— begin —

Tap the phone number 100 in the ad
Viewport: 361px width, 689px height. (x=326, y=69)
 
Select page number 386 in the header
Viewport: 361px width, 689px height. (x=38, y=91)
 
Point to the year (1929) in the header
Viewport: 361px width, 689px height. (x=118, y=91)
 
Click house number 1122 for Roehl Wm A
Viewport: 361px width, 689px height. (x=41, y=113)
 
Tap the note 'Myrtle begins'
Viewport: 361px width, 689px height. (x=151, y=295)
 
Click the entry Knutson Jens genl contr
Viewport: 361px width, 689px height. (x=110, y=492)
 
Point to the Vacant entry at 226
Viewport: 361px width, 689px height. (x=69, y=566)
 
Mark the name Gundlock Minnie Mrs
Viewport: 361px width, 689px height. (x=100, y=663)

— end —
— begin —

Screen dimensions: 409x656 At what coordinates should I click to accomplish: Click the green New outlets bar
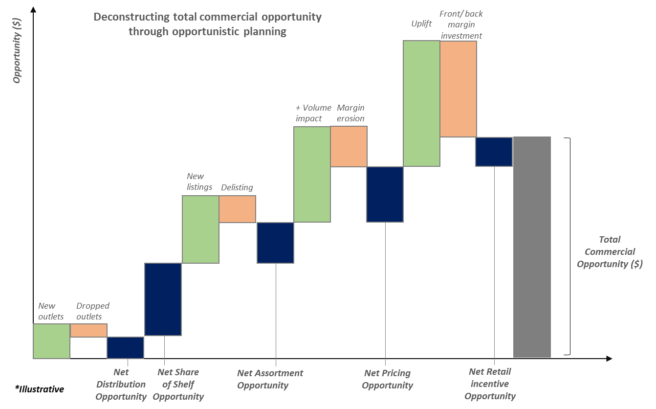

— end —

[Problem details] Output the part of the data that opens with the line containing "Click the entry Knutson Jens genl contr" and closes with the line containing "Viewport: 361px width, 689px height. (x=100, y=663)", both included, as a JSON array with one string per line and blank lines omitted.

[Response to this exercise]
[
  "Click the entry Knutson Jens genl contr",
  "Viewport: 361px width, 689px height. (x=110, y=492)",
  "Point to the Vacant entry at 226",
  "Viewport: 361px width, 689px height. (x=69, y=566)",
  "Mark the name Gundlock Minnie Mrs",
  "Viewport: 361px width, 689px height. (x=100, y=663)"
]